## [What needs to be done]
Below are lines of data, and only some are wanted. Please repeat exactly those from the line that has "Genel Bakış [tab] (37, 361)" through the line that has "Login Now (1355, 927)".

## [Extracted records]
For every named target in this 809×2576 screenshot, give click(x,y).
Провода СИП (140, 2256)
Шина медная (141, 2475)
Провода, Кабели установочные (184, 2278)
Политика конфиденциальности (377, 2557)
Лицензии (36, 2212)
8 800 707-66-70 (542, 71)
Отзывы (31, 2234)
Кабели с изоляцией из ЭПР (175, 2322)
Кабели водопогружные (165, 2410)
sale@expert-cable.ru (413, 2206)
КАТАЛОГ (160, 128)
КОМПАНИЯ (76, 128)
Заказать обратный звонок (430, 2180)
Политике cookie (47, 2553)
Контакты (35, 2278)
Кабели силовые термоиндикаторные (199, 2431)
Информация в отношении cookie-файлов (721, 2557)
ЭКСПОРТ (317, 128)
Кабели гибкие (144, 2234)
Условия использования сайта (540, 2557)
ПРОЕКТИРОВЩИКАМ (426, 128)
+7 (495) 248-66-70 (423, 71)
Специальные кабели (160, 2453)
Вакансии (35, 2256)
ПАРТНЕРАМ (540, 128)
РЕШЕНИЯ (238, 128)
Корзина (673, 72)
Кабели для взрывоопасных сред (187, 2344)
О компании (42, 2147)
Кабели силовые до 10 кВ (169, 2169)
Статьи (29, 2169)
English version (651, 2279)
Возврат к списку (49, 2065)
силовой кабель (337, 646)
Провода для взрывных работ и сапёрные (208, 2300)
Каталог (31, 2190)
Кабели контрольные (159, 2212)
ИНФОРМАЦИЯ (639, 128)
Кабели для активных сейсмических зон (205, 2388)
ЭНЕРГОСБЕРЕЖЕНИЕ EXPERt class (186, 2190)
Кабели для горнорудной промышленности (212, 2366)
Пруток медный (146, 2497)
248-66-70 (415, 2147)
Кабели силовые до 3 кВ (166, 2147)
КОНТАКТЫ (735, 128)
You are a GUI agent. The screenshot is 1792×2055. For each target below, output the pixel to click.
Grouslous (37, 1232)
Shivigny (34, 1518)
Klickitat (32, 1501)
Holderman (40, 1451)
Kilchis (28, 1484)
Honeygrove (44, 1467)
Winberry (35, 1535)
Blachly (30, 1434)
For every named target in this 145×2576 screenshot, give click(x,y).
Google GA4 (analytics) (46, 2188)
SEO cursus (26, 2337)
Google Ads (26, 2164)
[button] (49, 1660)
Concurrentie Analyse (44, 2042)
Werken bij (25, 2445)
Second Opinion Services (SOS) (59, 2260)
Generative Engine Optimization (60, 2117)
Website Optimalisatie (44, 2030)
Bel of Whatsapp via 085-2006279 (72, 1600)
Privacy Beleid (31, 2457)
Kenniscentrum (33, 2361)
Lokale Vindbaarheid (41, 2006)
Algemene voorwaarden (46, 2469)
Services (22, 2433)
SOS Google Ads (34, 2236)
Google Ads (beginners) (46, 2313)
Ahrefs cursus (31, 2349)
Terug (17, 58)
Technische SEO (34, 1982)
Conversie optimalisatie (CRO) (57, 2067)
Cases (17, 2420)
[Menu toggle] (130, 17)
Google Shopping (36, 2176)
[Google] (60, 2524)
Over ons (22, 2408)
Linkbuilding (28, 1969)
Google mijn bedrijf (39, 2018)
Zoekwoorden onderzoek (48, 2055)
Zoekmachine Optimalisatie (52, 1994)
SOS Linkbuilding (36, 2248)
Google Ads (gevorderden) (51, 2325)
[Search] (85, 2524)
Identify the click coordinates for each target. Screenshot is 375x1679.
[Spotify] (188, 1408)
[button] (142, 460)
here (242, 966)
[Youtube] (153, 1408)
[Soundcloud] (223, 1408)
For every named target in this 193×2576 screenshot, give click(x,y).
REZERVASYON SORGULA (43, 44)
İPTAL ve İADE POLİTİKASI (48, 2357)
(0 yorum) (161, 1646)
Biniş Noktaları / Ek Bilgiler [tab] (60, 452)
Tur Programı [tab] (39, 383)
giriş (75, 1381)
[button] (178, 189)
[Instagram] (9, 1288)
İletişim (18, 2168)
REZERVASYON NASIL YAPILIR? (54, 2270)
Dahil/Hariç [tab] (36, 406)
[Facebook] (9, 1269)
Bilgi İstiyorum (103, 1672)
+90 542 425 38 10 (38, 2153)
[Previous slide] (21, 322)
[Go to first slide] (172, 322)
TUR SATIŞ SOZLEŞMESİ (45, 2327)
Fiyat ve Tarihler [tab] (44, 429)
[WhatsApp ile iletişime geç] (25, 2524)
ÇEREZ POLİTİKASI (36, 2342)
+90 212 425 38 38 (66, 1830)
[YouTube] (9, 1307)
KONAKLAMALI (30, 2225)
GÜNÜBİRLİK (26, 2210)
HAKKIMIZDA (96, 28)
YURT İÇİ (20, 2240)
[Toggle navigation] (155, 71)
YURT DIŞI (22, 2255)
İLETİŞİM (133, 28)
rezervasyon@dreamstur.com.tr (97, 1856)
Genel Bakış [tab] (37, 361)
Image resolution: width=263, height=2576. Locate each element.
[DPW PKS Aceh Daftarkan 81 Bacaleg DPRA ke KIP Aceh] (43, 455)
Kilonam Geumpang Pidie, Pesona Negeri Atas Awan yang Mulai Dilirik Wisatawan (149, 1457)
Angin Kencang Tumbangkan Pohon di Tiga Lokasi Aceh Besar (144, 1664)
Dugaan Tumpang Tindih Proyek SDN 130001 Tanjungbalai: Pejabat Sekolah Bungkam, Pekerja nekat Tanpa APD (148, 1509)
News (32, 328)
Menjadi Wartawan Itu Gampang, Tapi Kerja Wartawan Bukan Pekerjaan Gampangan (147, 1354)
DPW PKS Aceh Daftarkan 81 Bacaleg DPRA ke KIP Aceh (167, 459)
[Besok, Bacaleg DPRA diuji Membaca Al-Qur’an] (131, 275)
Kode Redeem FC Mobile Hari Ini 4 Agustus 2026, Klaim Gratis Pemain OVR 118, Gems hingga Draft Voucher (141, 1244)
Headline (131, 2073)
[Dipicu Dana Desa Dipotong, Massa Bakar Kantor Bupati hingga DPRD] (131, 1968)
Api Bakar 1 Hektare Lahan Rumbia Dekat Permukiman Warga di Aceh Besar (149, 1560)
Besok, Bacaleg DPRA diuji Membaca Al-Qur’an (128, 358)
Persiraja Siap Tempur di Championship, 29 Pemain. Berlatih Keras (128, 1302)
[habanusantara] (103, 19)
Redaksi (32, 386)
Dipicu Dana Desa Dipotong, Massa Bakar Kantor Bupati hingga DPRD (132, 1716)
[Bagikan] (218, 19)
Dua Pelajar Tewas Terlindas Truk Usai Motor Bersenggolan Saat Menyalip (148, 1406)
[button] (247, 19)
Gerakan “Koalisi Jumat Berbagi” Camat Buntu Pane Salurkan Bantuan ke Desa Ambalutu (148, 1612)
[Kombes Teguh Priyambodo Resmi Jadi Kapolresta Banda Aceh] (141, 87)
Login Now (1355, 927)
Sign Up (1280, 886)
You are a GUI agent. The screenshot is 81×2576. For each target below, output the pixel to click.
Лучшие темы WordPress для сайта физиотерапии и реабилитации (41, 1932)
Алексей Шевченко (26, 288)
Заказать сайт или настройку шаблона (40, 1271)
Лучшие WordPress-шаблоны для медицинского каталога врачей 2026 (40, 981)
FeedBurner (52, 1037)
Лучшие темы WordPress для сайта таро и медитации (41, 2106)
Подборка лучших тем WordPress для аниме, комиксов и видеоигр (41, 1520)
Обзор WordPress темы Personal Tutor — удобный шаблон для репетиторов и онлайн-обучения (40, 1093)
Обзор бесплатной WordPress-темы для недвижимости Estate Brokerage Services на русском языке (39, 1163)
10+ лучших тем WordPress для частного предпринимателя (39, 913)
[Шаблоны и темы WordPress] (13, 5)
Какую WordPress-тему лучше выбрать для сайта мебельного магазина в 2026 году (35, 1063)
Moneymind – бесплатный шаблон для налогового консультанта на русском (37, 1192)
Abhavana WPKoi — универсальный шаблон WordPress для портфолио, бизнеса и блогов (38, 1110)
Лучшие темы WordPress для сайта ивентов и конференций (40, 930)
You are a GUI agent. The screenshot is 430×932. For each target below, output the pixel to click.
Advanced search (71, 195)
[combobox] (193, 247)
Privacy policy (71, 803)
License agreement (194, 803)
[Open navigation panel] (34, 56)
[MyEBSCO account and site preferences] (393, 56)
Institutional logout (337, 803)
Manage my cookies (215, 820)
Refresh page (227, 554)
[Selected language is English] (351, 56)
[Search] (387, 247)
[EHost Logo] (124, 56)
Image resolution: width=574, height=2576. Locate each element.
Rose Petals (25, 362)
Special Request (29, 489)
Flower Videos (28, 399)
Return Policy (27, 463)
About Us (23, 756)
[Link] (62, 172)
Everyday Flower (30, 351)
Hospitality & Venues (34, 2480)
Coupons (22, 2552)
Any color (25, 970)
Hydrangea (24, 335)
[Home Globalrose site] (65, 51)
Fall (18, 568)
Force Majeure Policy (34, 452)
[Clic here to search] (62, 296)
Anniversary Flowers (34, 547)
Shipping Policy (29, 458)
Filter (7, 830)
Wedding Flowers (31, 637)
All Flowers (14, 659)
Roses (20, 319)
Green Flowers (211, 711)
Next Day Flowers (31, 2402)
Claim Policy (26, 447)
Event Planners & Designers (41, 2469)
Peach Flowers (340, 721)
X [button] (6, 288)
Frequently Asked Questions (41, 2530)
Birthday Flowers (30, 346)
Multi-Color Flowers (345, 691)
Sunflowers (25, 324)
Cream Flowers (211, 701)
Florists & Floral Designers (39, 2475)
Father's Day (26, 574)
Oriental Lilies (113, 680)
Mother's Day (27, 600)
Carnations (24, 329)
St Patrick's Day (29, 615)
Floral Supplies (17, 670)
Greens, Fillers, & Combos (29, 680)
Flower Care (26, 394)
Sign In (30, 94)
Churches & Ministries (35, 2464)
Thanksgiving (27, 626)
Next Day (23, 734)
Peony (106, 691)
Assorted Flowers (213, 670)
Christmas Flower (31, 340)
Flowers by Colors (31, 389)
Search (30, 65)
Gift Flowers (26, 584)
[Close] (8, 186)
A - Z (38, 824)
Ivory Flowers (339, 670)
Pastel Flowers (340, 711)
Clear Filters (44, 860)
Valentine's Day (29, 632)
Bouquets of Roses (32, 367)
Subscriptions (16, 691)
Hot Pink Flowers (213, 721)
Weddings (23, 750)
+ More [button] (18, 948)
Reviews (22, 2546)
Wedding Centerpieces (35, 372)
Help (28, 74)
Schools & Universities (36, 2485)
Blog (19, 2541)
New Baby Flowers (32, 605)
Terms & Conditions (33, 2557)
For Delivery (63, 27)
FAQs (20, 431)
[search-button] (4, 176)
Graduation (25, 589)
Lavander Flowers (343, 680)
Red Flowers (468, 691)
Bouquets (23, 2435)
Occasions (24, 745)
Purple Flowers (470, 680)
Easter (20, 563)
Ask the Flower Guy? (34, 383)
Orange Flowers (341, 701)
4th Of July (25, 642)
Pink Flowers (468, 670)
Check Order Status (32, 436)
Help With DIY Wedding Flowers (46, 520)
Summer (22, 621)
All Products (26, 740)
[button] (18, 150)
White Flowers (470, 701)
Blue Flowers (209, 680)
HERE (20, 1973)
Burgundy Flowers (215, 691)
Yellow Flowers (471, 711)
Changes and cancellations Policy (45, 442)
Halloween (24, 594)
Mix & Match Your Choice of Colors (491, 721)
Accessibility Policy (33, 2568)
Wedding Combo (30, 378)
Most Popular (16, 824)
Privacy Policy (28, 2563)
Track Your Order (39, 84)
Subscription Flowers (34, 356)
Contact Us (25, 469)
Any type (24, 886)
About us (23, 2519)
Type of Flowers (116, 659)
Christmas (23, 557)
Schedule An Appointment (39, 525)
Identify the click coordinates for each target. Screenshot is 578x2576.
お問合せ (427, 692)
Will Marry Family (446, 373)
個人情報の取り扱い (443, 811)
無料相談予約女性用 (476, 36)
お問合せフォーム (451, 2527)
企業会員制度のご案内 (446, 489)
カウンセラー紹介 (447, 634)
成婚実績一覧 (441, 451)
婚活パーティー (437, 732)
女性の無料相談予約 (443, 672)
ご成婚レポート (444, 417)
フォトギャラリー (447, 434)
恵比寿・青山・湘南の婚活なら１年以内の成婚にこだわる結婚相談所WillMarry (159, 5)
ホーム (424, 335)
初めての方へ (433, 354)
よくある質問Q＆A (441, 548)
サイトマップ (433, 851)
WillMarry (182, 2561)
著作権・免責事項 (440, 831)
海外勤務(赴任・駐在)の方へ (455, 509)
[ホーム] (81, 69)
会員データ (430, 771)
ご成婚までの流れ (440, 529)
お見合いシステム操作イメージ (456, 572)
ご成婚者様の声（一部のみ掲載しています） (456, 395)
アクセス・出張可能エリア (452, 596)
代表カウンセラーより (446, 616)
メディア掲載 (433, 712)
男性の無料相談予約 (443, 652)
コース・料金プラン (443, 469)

## [Problem solution]
Genel Bakış [tab] (37, 361)
Image resolution: width=263, height=2576. Locate each element.
[DPW PKS Aceh Daftarkan 81 Bacaleg DPRA ke KIP Aceh] (43, 455)
Kilonam Geumpang Pidie, Pesona Negeri Atas Awan yang Mulai Dilirik Wisatawan (149, 1457)
Angin Kencang Tumbangkan Pohon di Tiga Lokasi Aceh Besar (144, 1664)
Dugaan Tumpang Tindih Proyek SDN 130001 Tanjungbalai: Pejabat Sekolah Bungkam, Pekerja nekat Tanpa APD (148, 1509)
News (32, 328)
Menjadi Wartawan Itu Gampang, Tapi Kerja Wartawan Bukan Pekerjaan Gampangan (147, 1354)
DPW PKS Aceh Daftarkan 81 Bacaleg DPRA ke KIP Aceh (167, 459)
[Besok, Bacaleg DPRA diuji Membaca Al-Qur’an] (131, 275)
Kode Redeem FC Mobile Hari Ini 4 Agustus 2026, Klaim Gratis Pemain OVR 118, Gems hingga Draft Voucher (141, 1244)
Headline (131, 2073)
[Dipicu Dana Desa Dipotong, Massa Bakar Kantor Bupati hingga DPRD] (131, 1968)
Api Bakar 1 Hektare Lahan Rumbia Dekat Permukiman Warga di Aceh Besar (149, 1560)
Besok, Bacaleg DPRA diuji Membaca Al-Qur’an (128, 358)
Persiraja Siap Tempur di Championship, 29 Pemain. Berlatih Keras (128, 1302)
[habanusantara] (103, 19)
Redaksi (32, 386)
Dipicu Dana Desa Dipotong, Massa Bakar Kantor Bupati hingga DPRD (132, 1716)
[Bagikan] (218, 19)
Dua Pelajar Tewas Terlindas Truk Usai Motor Bersenggolan Saat Menyalip (148, 1406)
[button] (247, 19)
Gerakan “Koalisi Jumat Berbagi” Camat Buntu Pane Salurkan Bantuan ke Desa Ambalutu (148, 1612)
[Kombes Teguh Priyambodo Resmi Jadi Kapolresta Banda Aceh] (141, 87)
Login Now (1355, 927)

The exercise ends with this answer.